Przed rokiem Borussia Dortmund przeżywała trudne chwile związane z odejściem Ousmane'a Dembelego.
Francuski skrzydłowy po zaledwie roku gry w BVB, koniecznie chciał przenieść się do Barcelony, wymuszając na klubie zgodę na finalizację transferu.
Szef klubu, Hans-Joachim Watzke wypowiedział się na temat kwoty transferu i sposobu odejścia Dembelego.
? Dotychczas Barcelona zapłaciła 120 milionów euro i wciąż są zobowiązani do wypłaty kolejnych bonusów.
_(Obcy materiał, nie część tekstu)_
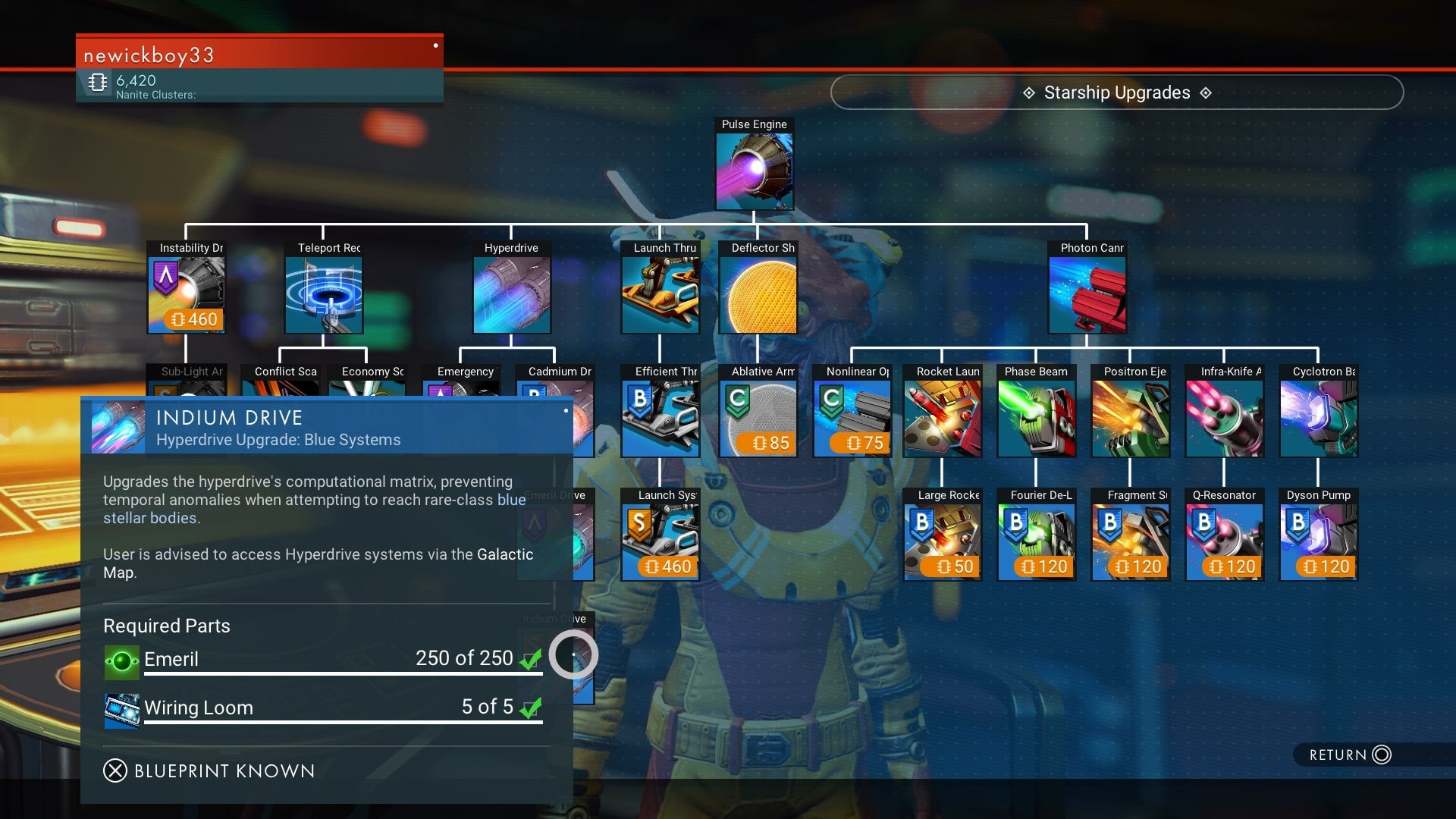Buy the Large Rocket Tubes upgrade for 50
Viewport: 1456px width, 819px height.
(942, 542)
Zapłaciliśmy za Ousmane'a 15 milionów euro, a Rennes zyskało swoją część na jego transferze do Barcelony.
? Następny zawodnik, który w ten sposób spróbuje opuścić klub, na długo zasiądzie na trybunach. Nie wierzę, że Barcelona w żaden sposób nie wspierała jego zachowania.
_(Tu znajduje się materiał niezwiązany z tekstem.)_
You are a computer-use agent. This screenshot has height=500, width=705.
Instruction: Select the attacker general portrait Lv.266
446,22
"Nie wierzę, że Barcelona w żaden sposób nie wspierała jego zachowania." mnie akurat takie postępowanie "więcej niż klubu" wcale by mnie to nie zdziwiło, gdyby miało to faktycznie miejsce bo to przecież w końcu "więcej niż klub" jak się sami określili i określają.
"Następny zawodnik, który w ten sposób spróbuje opuścić klub, na długo zasiądzie na trybunach. Nie wierzę, że Barcelona w żaden sposób nie wspierała jego zachowania."
WOW. Podoba mi się jego nowy image jako prezesa - brutala. Ciekawe co oznacza pojęcie "długo" w tej wypowiedzi. Czy Aubameyang na długo zasiadł na trybunach czy to jednak nie jest długo ?
Problemem nie jest radzenie sobie z gwiazdeczkami, problemem jest sprowadzanie ich do klubu. Kiedy w naszym zespole byla wiekszosc Niemcow, przynajmniej byli w stanie otwarcie powiedziec i zalatwic transfer honorowo. Ba, Lewy gral do samego konca na 100%.
Do kryteriow wyboru ostatnio mial dolaczyc odpowiedni charakter i mam nadzieje ze to bedzie decydujace, a nie slowa Watzke z tego artykulu.